According to the Big Data integration text, what share of their time do information workers and data scientists spend searching for and integrating data?

GIVEN TEXT:
◆ ◆ ◆ ◆ ◆ ◆ ◆

Big Data Integration and Analysis
While the term Big Data is mostly associated with the challenges and opportunities of today’s growth in data volume and velocity, it is also characterised by the increasing diversity of data. The spectrum of data sources ranges from sensor networks and protocol information from industrial machines to log and clickstreams from increasingly complex software architectures and applications. In addition, there is a steady increase in commercial or publicly available data, such as data from social networks like Twitter or Open Data. More and more companies are looking to leverage all these existing types of data in their analytics projects to gain additional insights or enable new features in their products.
The need for a company-wide, integrated view of all relevant data has classically been met with the help of relational data warehouse infrastructures. However, due to the necessary schema definitions as well as the rigid and controlled Extract-Transform-Load (ETL) processes that require well-defined input and target schemas, these infrastructures are not flexible enough to accommodate situation-related data of the most diverse structure. Apart from the technical challenges, it is often not even desirable to integrate all the data that accumulates in a Big Data landscape, as its future use cases are mostly unknown. Due to this development towards agile and explorative data analysis, new principles of information management have emerged, such as data lake architectures, which aim to ingest data of any format in a simple way. Although this facilitates the data transfer enormously, it only postpones the integration effort to a later point in time and makes it part of the actual analysis process. At the same time, the data integration aspect is usually the most time-consuming and expensive step in many data analysis projects. According to current studies, information workers and data scientists spend 50-80% of their time searching for and integrating data before the actual analysis can begin. Since accurate data integration is referred to as an „AI-complete problem“, which generally requires validation by humans, automation of this task is not foreseeable.

◆ ◆ ◆ ◆ ◆ ◆ ◆

RECORD EXCERPTS:
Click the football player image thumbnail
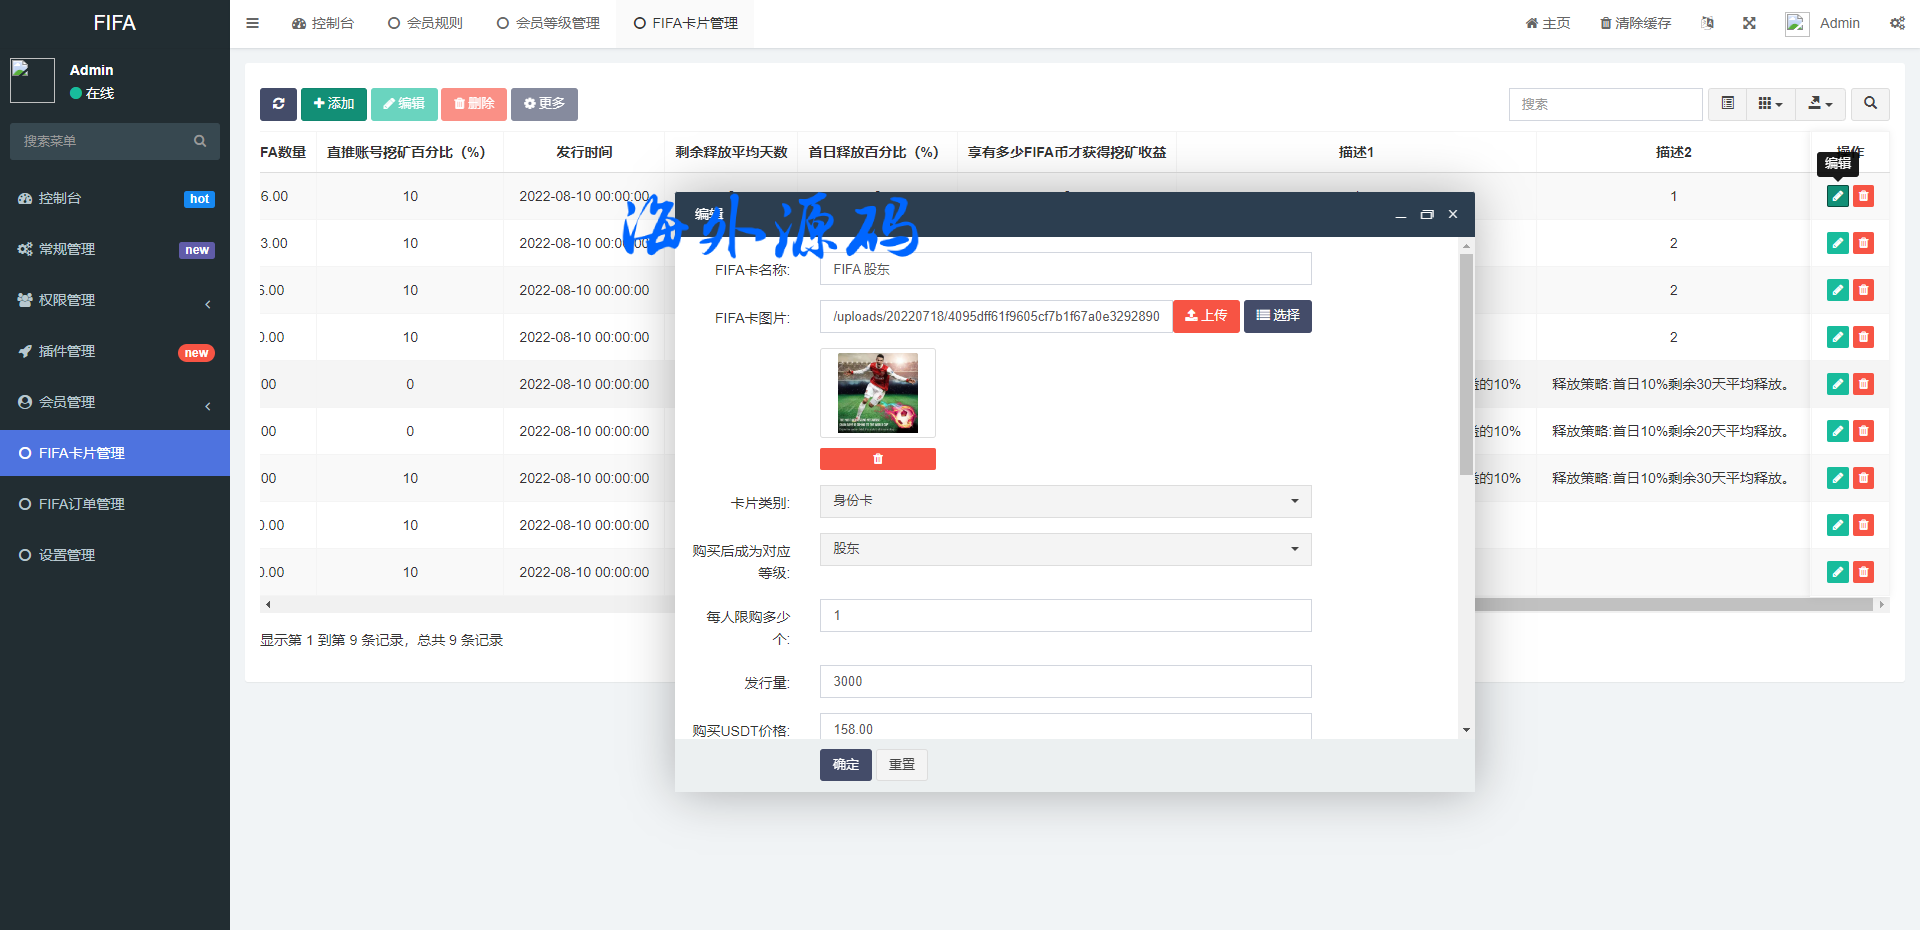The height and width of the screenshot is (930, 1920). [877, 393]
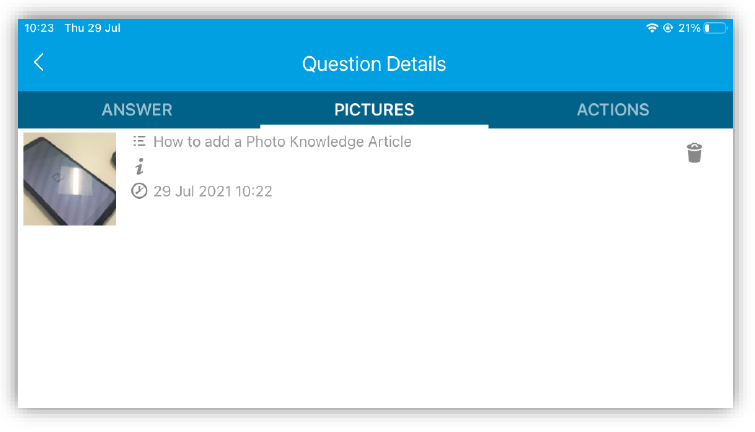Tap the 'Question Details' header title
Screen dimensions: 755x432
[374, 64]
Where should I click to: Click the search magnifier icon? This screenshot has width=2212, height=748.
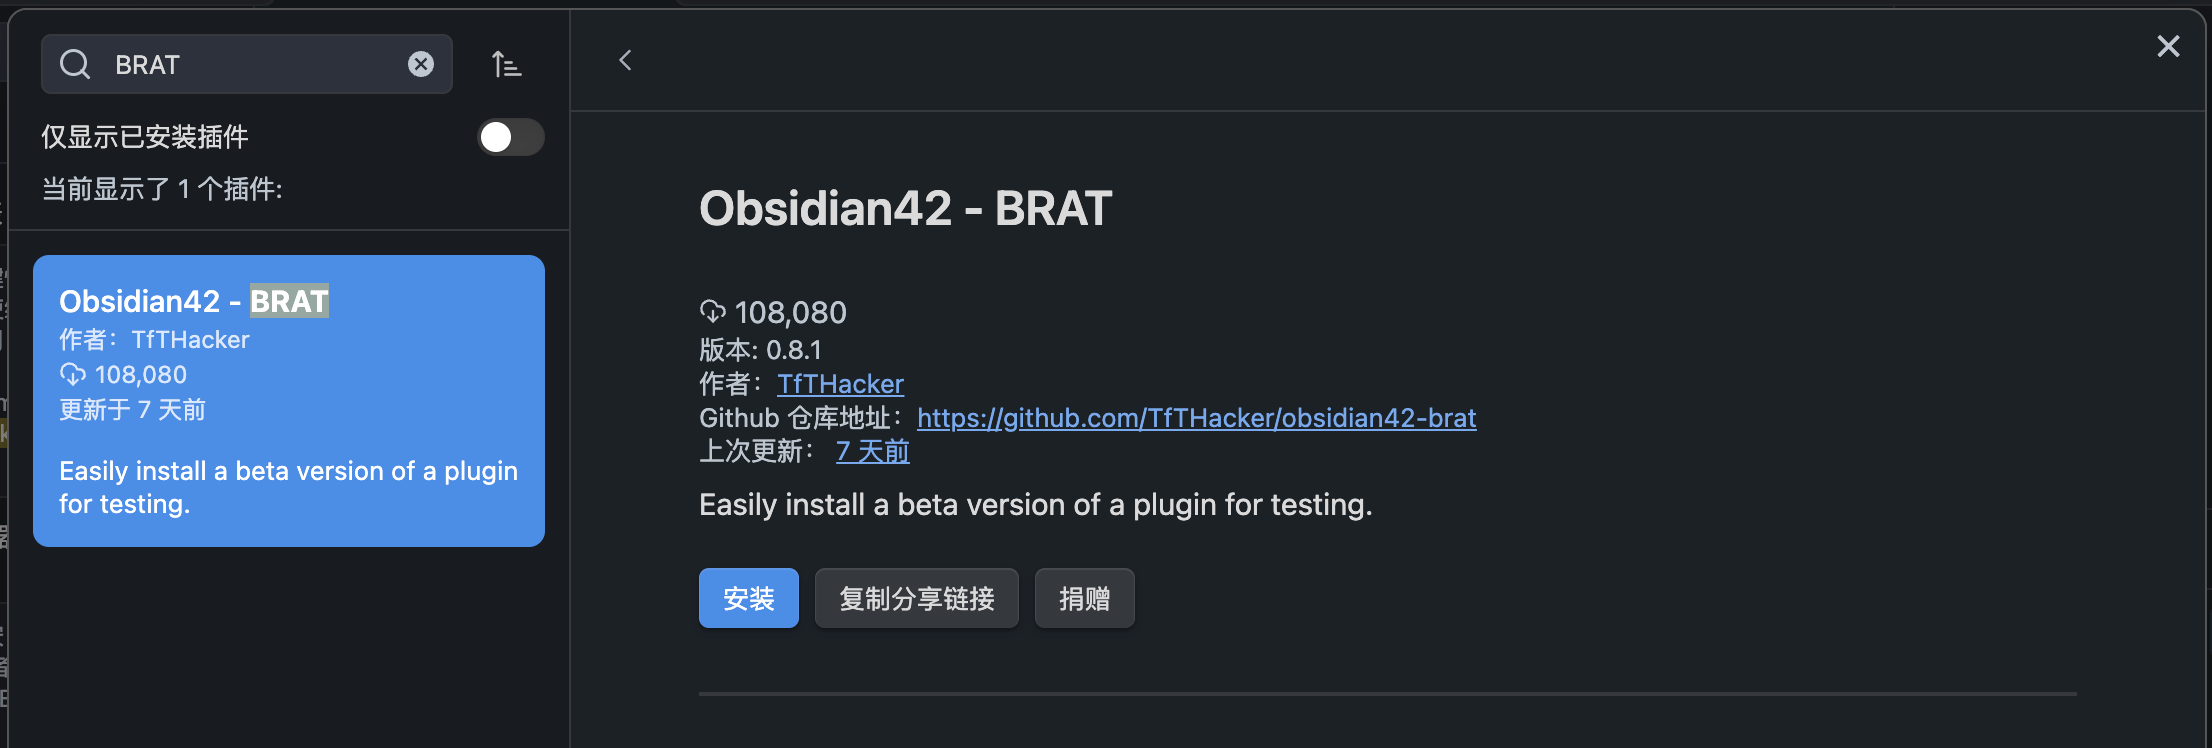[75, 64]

◆ ◆ ◆ ◆ ◆ ◆ ◆

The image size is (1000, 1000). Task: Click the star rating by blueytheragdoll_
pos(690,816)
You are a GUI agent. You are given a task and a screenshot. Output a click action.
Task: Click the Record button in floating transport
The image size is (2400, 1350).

◆ ◆ ◆ ◆ ◆ ◆ ◆

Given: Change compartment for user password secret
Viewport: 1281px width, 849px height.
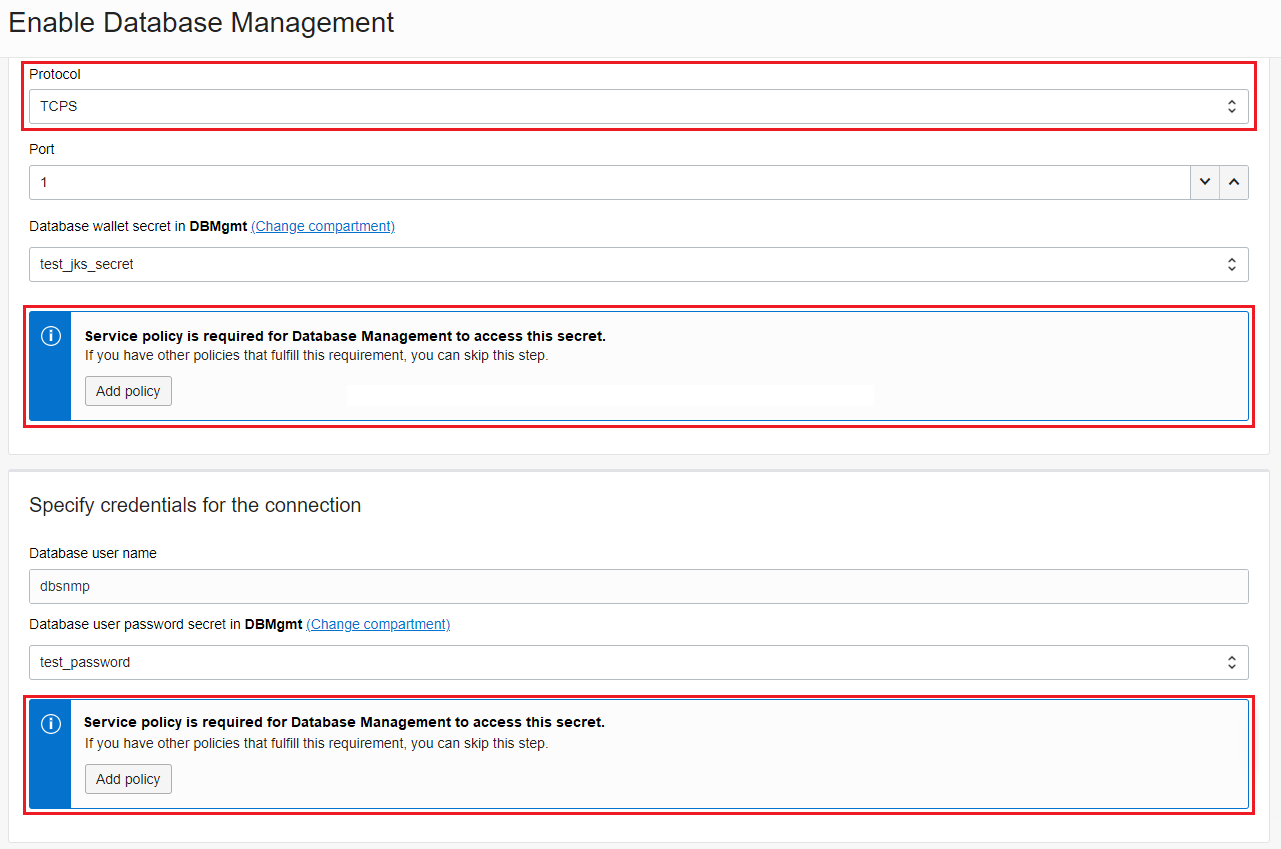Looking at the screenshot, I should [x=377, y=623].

◆ ◆ ◆ ◆ ◆ ◆ ◆

FULL OUTPUT:
50-80% of their time